-- BEGIN Data provided --

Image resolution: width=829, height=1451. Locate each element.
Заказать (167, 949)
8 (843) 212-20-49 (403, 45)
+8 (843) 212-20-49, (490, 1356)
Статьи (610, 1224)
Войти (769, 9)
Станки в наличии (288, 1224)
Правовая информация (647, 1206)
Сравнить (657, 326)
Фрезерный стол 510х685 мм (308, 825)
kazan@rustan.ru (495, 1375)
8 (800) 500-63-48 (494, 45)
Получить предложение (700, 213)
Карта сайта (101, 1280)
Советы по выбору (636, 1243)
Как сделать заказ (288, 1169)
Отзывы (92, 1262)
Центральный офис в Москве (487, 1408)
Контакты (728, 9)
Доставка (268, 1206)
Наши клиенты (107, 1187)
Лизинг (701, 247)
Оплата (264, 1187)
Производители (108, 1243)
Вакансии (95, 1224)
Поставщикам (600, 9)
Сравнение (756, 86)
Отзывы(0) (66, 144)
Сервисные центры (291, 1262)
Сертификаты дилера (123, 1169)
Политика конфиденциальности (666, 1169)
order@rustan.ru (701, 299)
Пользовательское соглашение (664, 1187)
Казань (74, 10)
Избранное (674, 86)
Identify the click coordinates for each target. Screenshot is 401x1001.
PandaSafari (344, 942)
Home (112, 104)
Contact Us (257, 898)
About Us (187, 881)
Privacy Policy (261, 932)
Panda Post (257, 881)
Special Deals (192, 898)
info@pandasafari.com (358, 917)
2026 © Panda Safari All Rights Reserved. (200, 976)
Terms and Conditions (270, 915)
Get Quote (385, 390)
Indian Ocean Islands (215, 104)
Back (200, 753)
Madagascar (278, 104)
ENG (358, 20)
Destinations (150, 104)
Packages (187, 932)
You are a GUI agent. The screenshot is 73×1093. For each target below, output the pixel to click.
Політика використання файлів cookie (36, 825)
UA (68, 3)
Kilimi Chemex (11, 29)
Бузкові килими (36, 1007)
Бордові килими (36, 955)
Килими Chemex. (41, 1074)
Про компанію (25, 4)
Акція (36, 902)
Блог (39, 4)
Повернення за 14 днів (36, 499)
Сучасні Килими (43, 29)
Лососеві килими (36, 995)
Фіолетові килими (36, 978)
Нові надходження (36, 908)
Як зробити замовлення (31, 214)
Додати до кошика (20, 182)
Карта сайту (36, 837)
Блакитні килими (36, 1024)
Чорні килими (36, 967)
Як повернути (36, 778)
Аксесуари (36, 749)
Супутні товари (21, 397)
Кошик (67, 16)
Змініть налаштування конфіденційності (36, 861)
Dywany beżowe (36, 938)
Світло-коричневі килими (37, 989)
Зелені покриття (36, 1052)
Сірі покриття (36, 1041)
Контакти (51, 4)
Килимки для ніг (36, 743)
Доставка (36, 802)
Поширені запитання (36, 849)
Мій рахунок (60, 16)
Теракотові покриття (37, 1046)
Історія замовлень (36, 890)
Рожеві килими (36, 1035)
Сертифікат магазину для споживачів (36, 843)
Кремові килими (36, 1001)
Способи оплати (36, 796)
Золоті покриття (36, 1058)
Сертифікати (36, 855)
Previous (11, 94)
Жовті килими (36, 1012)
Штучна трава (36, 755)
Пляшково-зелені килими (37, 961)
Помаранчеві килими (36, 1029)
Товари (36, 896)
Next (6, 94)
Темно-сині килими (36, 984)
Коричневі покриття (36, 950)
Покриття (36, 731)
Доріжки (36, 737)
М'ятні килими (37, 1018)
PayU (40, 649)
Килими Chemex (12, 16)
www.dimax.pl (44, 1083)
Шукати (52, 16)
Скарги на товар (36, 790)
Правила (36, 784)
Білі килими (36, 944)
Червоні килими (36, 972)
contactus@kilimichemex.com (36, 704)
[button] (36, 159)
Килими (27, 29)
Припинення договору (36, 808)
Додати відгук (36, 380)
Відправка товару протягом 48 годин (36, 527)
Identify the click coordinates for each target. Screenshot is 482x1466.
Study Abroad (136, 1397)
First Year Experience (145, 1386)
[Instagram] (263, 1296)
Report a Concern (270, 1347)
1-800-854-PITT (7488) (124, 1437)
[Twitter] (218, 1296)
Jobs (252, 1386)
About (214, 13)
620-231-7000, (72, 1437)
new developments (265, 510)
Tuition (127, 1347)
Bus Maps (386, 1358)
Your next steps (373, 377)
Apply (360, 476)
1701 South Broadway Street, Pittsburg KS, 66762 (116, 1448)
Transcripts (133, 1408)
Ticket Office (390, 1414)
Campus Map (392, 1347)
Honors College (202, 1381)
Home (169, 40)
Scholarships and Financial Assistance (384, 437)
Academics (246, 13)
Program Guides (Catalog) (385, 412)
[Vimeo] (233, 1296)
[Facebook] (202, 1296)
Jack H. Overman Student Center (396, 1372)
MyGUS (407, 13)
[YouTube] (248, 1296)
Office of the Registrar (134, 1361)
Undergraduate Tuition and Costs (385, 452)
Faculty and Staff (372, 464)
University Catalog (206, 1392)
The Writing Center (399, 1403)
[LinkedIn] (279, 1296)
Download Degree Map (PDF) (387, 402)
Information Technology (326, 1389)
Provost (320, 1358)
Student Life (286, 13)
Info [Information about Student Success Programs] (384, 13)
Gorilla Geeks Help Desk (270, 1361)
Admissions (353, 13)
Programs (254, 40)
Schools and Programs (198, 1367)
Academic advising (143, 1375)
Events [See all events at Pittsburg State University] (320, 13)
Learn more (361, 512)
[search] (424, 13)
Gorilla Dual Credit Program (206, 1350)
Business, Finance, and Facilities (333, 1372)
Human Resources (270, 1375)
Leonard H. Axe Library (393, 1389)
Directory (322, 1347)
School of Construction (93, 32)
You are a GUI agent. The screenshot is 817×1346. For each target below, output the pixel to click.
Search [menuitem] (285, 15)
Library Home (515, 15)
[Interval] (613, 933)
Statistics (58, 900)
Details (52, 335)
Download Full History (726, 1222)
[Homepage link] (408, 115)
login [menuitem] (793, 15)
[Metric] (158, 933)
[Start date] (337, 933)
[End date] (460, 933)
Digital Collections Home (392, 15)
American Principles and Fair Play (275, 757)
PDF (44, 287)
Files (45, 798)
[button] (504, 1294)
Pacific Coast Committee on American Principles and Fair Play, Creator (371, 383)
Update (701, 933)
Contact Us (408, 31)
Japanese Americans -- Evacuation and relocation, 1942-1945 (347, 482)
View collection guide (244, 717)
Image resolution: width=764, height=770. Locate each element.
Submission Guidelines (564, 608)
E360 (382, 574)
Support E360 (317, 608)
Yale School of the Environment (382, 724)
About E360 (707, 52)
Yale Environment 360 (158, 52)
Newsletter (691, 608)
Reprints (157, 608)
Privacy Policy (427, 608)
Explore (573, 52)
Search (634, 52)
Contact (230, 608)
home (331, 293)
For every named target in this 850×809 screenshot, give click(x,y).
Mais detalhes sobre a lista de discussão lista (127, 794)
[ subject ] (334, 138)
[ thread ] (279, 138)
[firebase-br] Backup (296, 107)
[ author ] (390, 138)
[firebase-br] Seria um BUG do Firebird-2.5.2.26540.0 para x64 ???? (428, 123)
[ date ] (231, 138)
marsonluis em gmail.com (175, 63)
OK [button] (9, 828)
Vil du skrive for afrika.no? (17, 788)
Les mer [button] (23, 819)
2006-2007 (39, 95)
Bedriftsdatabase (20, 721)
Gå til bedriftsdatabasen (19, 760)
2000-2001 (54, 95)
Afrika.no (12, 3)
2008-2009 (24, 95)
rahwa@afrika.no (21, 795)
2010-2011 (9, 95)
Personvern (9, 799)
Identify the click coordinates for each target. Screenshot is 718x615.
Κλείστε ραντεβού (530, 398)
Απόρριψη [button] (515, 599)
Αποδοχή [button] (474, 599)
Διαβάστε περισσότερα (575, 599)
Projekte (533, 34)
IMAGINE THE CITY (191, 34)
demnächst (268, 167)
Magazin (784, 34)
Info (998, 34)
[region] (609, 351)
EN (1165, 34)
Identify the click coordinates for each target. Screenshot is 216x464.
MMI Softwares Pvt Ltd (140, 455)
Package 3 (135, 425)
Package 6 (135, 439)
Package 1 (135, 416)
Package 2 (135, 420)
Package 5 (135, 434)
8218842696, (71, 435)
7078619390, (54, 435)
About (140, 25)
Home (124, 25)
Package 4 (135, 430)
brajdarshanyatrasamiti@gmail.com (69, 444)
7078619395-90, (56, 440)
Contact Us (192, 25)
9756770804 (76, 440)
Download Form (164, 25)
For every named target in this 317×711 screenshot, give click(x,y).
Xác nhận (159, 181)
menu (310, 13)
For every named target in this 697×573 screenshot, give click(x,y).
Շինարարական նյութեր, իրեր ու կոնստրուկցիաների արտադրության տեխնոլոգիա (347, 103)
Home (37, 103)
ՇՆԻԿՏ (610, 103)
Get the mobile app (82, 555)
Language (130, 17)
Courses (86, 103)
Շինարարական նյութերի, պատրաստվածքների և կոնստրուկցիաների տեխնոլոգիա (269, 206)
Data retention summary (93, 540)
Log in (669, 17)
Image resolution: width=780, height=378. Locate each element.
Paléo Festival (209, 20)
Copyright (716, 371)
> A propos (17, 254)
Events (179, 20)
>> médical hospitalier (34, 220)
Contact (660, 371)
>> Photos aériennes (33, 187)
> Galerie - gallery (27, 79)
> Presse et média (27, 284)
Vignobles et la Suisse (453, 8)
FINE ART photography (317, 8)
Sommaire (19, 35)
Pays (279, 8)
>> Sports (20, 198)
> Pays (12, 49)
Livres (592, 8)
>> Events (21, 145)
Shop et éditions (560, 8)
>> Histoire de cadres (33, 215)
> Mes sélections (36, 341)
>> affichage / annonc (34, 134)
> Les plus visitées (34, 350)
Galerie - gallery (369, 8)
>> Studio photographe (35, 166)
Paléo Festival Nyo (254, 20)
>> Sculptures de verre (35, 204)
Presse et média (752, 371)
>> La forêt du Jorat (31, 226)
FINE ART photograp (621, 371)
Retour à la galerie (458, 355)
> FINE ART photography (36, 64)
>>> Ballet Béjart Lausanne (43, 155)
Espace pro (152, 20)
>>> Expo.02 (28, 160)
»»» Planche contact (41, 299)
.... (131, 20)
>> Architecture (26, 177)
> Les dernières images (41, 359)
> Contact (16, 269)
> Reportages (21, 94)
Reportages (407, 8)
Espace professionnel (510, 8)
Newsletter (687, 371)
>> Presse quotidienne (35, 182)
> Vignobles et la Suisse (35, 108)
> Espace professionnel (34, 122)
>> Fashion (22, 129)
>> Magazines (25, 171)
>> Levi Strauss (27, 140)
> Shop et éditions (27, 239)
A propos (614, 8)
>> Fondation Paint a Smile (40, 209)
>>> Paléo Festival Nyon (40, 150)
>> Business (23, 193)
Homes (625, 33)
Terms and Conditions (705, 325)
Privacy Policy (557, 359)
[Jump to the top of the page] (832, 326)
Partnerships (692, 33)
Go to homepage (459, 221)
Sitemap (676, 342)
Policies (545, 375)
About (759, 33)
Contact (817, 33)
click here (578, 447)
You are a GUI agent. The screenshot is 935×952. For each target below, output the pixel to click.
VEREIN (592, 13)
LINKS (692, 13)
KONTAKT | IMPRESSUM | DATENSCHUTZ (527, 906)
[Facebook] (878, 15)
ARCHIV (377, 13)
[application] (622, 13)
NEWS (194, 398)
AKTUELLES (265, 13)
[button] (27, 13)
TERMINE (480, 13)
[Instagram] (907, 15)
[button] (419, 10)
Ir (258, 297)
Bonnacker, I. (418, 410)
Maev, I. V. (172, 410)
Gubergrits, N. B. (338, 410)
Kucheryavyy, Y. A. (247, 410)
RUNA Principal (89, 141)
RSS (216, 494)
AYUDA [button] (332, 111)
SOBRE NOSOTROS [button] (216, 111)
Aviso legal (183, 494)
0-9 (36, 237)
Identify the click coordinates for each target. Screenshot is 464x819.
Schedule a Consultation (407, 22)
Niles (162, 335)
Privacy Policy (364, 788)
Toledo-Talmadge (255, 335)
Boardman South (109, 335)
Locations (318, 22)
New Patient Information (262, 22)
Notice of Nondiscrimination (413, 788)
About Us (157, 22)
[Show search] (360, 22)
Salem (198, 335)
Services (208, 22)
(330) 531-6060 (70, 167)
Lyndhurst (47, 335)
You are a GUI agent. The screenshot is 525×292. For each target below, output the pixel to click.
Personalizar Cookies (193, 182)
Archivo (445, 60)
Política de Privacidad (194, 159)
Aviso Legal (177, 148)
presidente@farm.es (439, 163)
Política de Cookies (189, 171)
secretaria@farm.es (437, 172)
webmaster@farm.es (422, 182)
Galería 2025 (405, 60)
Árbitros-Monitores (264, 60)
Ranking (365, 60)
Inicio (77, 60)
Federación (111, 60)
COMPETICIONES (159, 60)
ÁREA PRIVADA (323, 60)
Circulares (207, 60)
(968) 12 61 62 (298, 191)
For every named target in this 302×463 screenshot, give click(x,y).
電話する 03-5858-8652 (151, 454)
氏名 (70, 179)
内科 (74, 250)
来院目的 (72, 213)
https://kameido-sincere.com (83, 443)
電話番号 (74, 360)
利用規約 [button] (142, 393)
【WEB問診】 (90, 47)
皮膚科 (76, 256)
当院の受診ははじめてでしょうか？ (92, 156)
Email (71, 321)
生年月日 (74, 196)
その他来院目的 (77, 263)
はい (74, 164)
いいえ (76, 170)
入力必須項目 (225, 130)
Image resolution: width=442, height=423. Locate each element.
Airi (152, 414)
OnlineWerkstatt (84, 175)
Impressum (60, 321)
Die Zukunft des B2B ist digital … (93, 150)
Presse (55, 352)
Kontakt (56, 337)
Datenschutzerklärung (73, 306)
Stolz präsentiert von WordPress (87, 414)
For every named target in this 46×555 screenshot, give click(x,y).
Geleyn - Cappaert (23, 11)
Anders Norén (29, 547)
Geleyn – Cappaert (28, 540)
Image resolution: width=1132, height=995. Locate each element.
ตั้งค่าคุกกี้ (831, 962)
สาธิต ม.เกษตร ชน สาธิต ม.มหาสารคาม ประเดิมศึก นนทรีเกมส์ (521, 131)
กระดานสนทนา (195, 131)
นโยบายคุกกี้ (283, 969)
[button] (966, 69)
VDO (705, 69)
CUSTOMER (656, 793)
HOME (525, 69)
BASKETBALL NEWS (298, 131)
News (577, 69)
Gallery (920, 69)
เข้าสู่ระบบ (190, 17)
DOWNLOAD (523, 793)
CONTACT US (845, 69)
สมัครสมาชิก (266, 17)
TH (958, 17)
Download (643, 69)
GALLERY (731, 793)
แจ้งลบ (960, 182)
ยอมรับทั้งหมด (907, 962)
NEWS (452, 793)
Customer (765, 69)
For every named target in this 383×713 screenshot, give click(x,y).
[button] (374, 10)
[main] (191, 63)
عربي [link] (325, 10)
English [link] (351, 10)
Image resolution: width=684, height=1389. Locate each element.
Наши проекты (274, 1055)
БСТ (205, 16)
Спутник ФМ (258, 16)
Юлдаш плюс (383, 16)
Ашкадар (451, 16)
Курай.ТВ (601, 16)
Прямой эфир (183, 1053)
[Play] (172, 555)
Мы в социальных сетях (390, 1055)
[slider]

-- END Data provided --

> _Problem description_:
Report how many lines in the items above contain the word "width". Give only the number.

> _Complete output_:
6